A coming-of-age story set in Sri Lanka during the leadup to the decades-long Sri Lankan Civil War, “Funny Boy” is strongest when it considers how heteronormative gender roles and patriarchal thinking quash individual desire and expression. Characters aren’t as nuanced as they could be, yet vivacious performances from cast members Arush Nand and Agam Darshi elevate the archetypes for which they’re responsible (“girly” boy and unruly woman, respectively). But as an exploration of the myriad factors driving the ongoing conflict between Sri Lanka’s two primary ethnic groups, the majority Sinhalese and the minority Tamils, “Funny Boy” too often makes the most predictable narrative choice. Viewers with an awareness of the war—the Sinhalese-led pogroms against the Tamils, or the Tamil Tigers’ guerrilla tactics—will often be able to guess where certain scenes or character introductions are leading. That’s not to say that “Funny Boy” is some sort of puzzle to be unlocked, but that the film often depicts its characters and historical events so broadly that the cultural divides in Sri Lanka or the negative effect of traditional thinking regularly go unexamined. Without that follow-up, “Funny Boy” often lacks impact when it needs it the most. 

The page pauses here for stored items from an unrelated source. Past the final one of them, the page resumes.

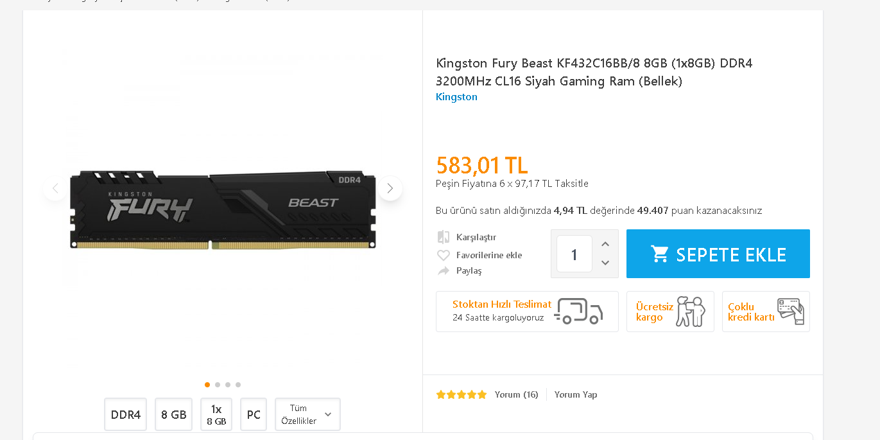This screenshot has height=440, width=880.
Task: Show previous product image arrow
Action: pyautogui.click(x=55, y=188)
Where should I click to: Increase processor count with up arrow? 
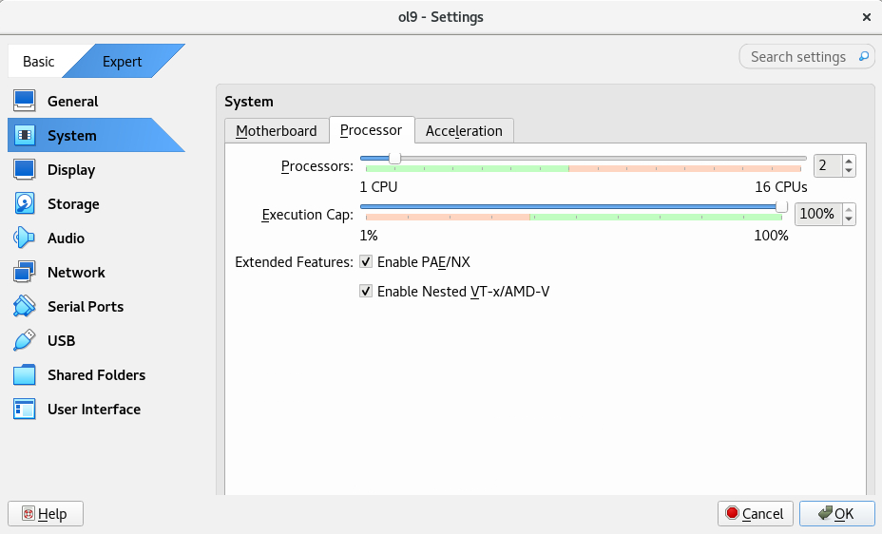tap(849, 161)
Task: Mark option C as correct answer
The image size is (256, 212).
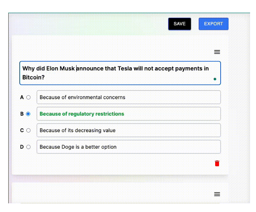Action: point(28,131)
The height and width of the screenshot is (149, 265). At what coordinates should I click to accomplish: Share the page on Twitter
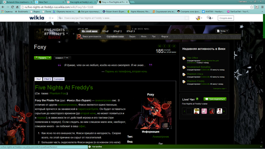(x=174, y=46)
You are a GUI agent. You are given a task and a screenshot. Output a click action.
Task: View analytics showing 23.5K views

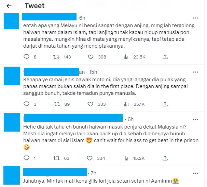126,57
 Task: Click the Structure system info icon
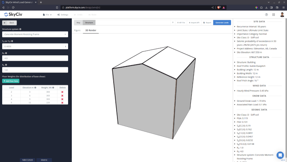(x=20, y=29)
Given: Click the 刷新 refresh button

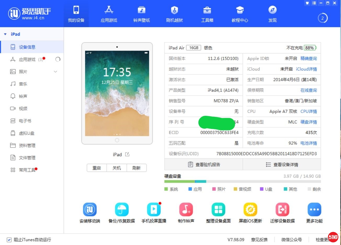Looking at the screenshot, I should coord(137,168).
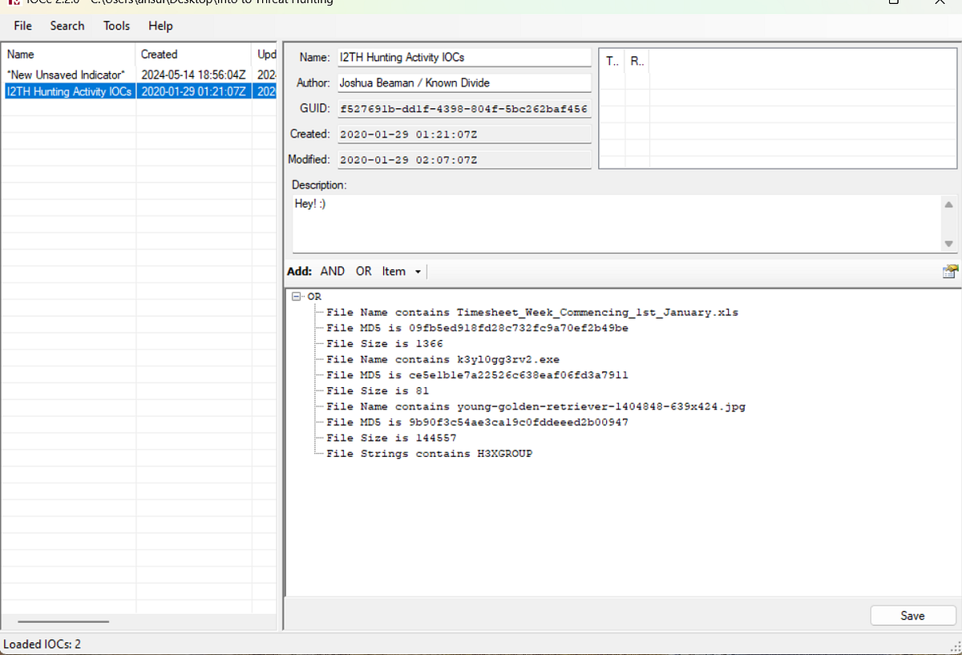This screenshot has width=962, height=655.
Task: Click the Name input field
Action: pyautogui.click(x=463, y=58)
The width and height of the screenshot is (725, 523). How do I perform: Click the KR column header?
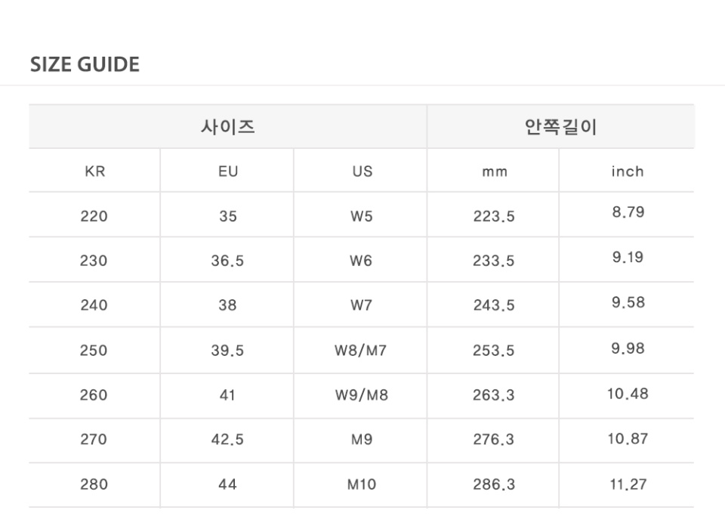coord(94,172)
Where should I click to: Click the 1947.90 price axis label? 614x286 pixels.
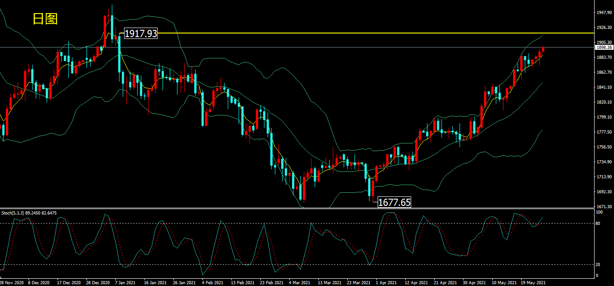click(604, 13)
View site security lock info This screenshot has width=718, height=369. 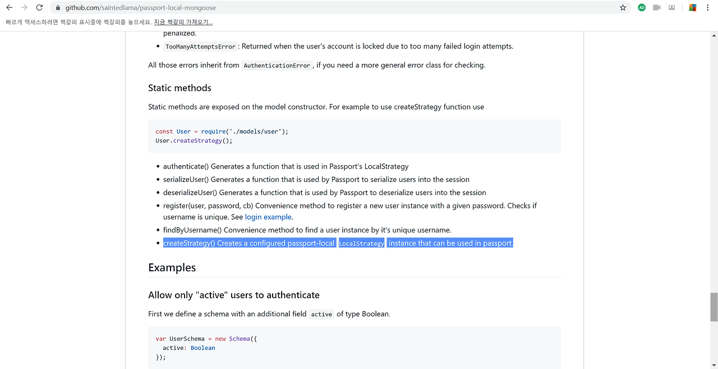click(x=58, y=8)
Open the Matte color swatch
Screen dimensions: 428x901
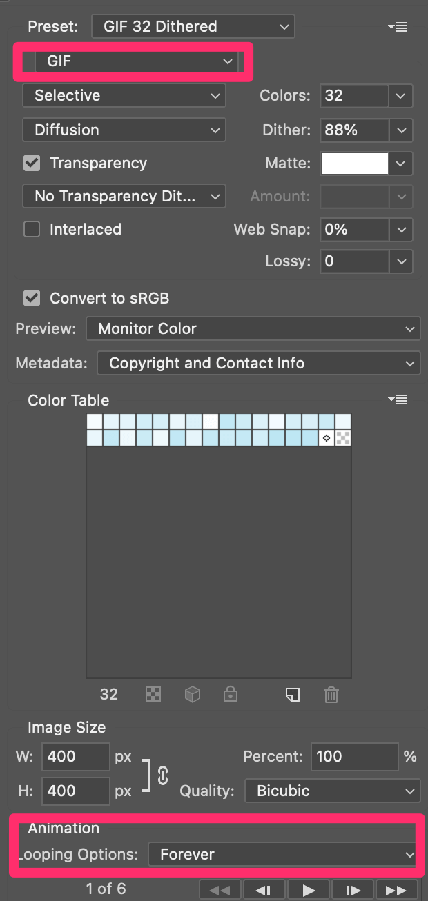pos(355,163)

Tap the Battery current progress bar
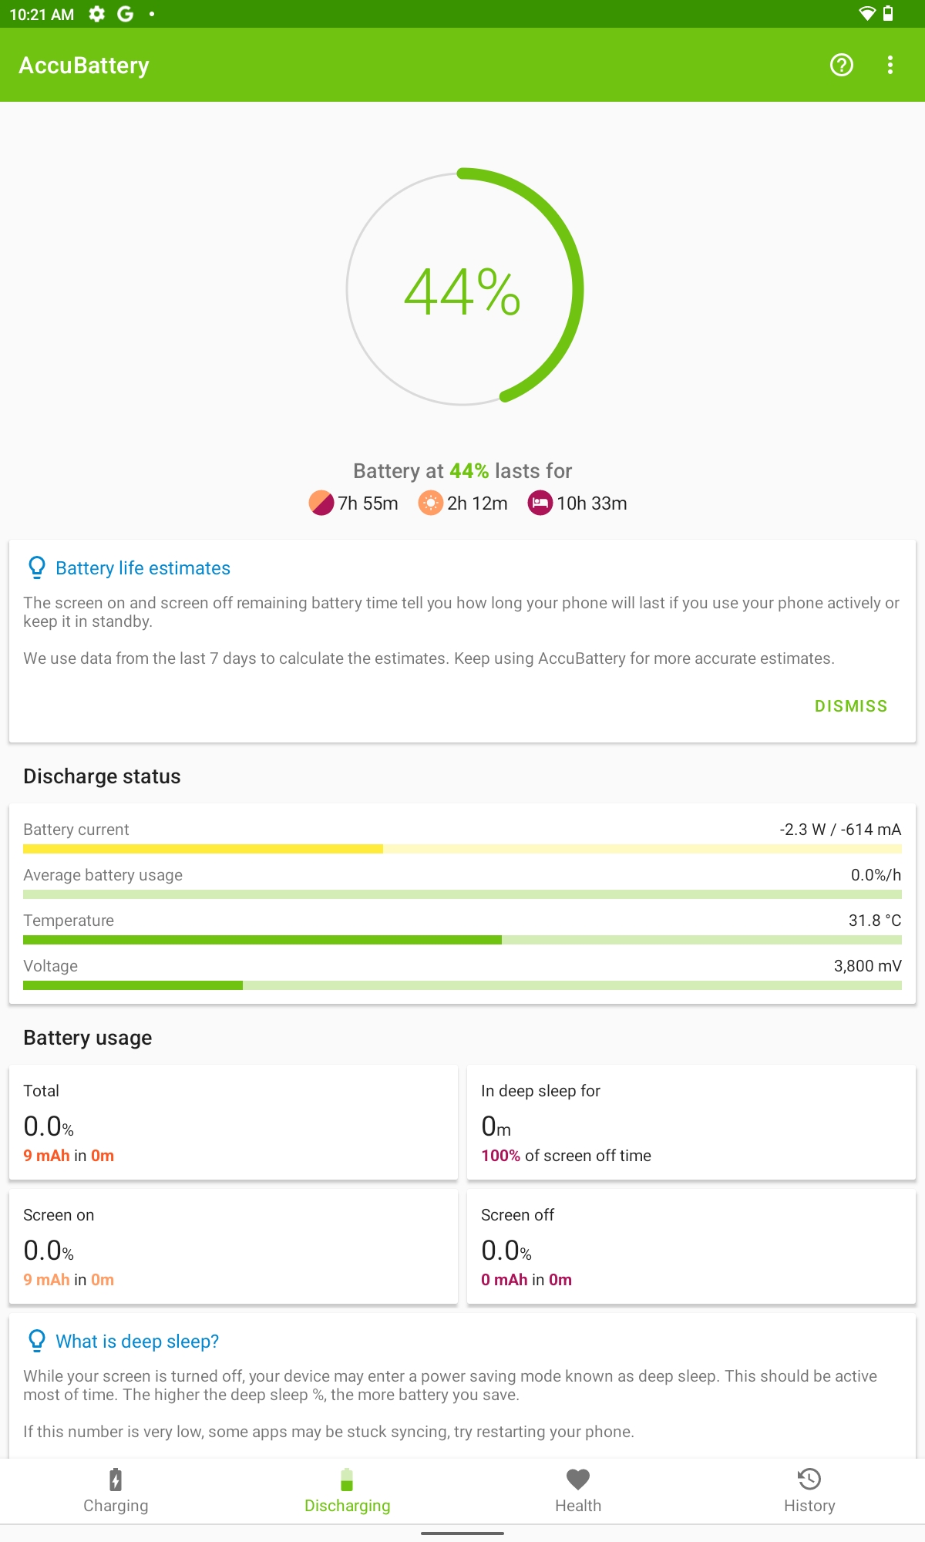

Beginning in Colombo, the capital of Sri Lanka, in 1974, two years after the island nation finally shook off British control, “Funny Boy” follows a well-to-do Tamil family and their middle child, eight-year-old Arjie (played first by Nand and then later, when the character is a teenager, by Brandon Ingram). To Arjie’s mother (Nimmi Harasgama), her son is creative, musically talented, and adventurous; to his father (Ali Kazmi), however, his “funny” behavior is a cause for concern. No one ever says the word “gay,” but that’s obviously the fear here, so all-consuming a response by Arjie’s father that everything his son does is a problem. “Why does everyone say I’m ‘funny’? What does that mean?” Arjie asks his parents in one of the film’s most heartbreaking scenes, but his father will not budge on trying to expunge all perceived femininity from his son. Arjie will play cricket, Arjie will pray more, and Arjie will grow up to be the man his father wants him to be. 

Arjie’s only ally is his aunt Radha (Darshi), who returns from college in Toronto to the judgmental family who hasn’t changed one bit in her absence. Forced into an arranged marriage against her will while in love with another man, Radha becomes Arjie’s closest familial supporter: encouraging his passion for music and dance, painting his toenails (“a joyful secret,” she calls the berry-colored polish she applies for him), and drawing him into her illicit romance with a Sinhalese man by asking him to deliver letters between them. What happens to Radha, and the choices she makes as violence between the two ethnic groups grows, changes Arjie’s path forward. When “Funny Boy” jumps ahead in time to Arjie’s teenage years attending the Christian boys’ school Victoria Academy, the political situation is more fraught. Bullying at the school plays out entirely between ethnic lines. Arjie’s father, who now runs a posh resort, offers safe haven to a family friend, Jegan (Shivantha Wijesinha), who used to be a Tamil Tiger. And when Arjie locks eyes with Shehan (Rehan Mudannayake), a Sinhalese classmate who quotes Oscar Wilde and has posters of David Bowie hanging in his bedroom, the memory of what happened to Arjie’s aunt when she fell in love with someone despised by her family is never far from his mind.